Calling time after half a century’s service
An industry stalwart of nearly 50 years closed the workshop door behind him for the last time this week. We caught up with Mick Hunn, stores controller at East Bilney Coachworks, Great Yarmouth, to find out what’s changed in the past half century.
Mick started work back in 1966. The Beatles and Frank Sinatra topped the charts that year, the average house in the UK was £2,530 and a season ticket to Manchester United was the princely sum of £8.50.
A lot has changed since then.
Mick said, ‘I started at a general engineering garage working on anything that had an engine in it or needed bodywork repairing. It was called JR Pitchers in Great Yarmouth. That’s where I served my apprenticeship and it’s still going today.
‘I still remember my first day. I’d just left school and was a young lad, just 15. I got there really early and stood outside waiting for them to open up. I was anxious and ready to go with my overalls and new boots on.
‘When they arrived they asked if I was the new lad. I told them I was and they said my most important job first of all was going to the cafe to get the teas. That was my first job every morning for a few years, getting the teas in before they started at 8am.’
Mick went on to work at Ford and Volvo dealerships, either side of a year on oil rigs, before joining the garage where he’s now worked for 33 rewarding years.
‘Learning has been an ongoing process because the industry has changed immensely in that time, especially over the last 10-15 years. It’s completely unrecognizable.’
It was called King Street Motors back then, but while the name has changed – to Warwick Schubrook then to Thurlow Nunn and most recently to East Bilney Coachworks – Mick has remained constant, employed at the site variously as manager, workshop controller, estimator and stores controller.
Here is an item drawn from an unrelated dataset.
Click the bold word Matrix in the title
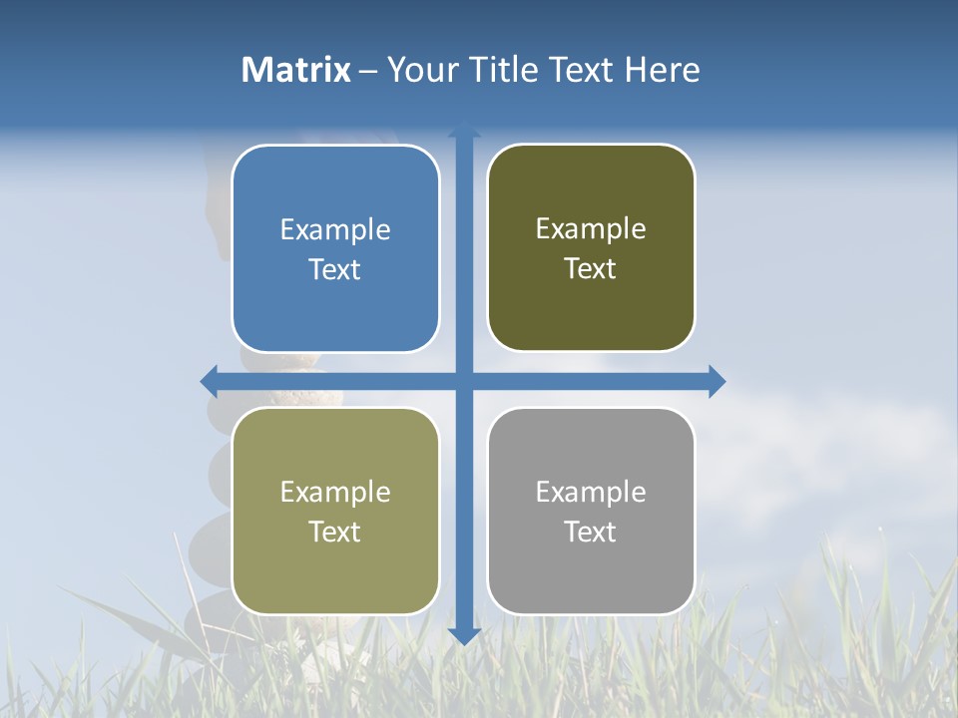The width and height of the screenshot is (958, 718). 296,70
But, he admits, he never expected to stay so long.
He said, ‘A friend asked me to help organise the workshops at King Street Motors, where his brother was the manager. I expected to come here for 18 months then go back to what I was doing.
‘But I got into estimating and bodywork and I never looked back. I never left.
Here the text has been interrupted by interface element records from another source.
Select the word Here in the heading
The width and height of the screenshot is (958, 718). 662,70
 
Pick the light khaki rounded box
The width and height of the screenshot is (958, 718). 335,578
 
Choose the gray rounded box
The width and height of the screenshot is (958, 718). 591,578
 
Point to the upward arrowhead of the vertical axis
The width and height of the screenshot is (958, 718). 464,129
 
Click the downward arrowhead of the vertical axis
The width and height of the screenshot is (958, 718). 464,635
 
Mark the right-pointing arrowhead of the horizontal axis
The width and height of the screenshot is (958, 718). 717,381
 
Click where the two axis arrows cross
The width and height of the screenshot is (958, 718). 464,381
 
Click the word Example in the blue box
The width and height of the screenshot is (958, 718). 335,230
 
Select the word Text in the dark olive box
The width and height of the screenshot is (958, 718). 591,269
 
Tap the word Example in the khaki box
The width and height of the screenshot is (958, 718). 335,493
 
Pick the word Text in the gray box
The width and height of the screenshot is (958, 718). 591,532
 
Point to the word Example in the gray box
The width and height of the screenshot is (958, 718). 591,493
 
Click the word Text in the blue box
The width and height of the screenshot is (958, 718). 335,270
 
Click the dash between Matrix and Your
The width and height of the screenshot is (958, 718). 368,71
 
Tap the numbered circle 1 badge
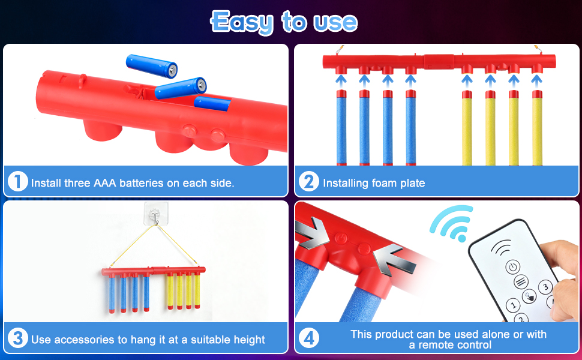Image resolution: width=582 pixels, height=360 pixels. pos(18,181)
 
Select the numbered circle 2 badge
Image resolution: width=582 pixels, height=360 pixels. pos(308,181)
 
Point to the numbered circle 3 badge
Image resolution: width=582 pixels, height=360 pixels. pos(18,338)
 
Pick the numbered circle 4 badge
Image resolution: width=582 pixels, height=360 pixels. pos(308,338)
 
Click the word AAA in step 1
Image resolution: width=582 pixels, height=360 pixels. pos(106,182)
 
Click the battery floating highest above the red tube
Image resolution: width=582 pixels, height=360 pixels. pos(152,65)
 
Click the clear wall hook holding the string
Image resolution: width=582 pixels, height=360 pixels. pos(155,212)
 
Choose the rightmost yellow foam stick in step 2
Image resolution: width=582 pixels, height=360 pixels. pos(537,127)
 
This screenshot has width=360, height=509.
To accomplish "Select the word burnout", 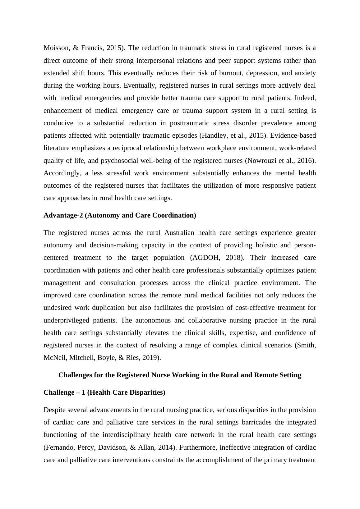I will click(226, 73).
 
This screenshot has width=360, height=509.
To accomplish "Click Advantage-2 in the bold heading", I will click(63, 215).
‘David Leighton was the manager then and I learnt so much from him. He taught me all there was to know about bodywork and body shops.
‘I’ve been here 33 years now and learning has been an ongoing process because the industry has changed immensely in that time, especially over the last 10-15 years. It’s completely unrecognizable.’
Car safety is one area which Mick thinks has progressed in leaps and bounds.
He said, ‘The construction of the cars is much safer now in my opinion. There’s no comparison between a car now and car even from the late 1990s.
‘We went to a Vauxhall course a couple of years ago and they showed us films of cars hitting walls. They were comparing Chevrolets and the new Omegas and you’d think a great big, long-bonneted Chevrolet would withstand the impact better, but it absolutely collapsed compared to the new cars.
‘That’s been the biggest change I’ve seen, the bonding of panels. You started getting the high stress steels and the pillars behind the panels and the seals. It only started to kick in about seven or eight years ago but it’s made a vast difference.’
Mick continued, ‘The technical side of the industry is incredible too. With computers and everything electrical, there is so much for the guys in the shops to learn these days to do the job professionally and competently. Everything is so complex you have to take your hat off to them.’
After such long service, Mick could be forgiven for rushing into retirement without a backwards glance. Instead, he’s excited about where his industry is heading and is even slightly envious of colleagues still in the foothills of their careers.
‘The industry is alive and buzzing now,’ he said. ‘With electric cars and all the development taking place, it’s very exciting. It’s a shame really that I’m getting a bit old to keep up!’
Final word goes to Chris Browne, body shop manager at East Bilney Coachworks, ‘Mick shares a vast knowledge and experience of the industry, and has been a fantastic, hard-working employee. He has given the business his all and is a credit both to the Accident Repair Industry and to East Bilney Coachworks.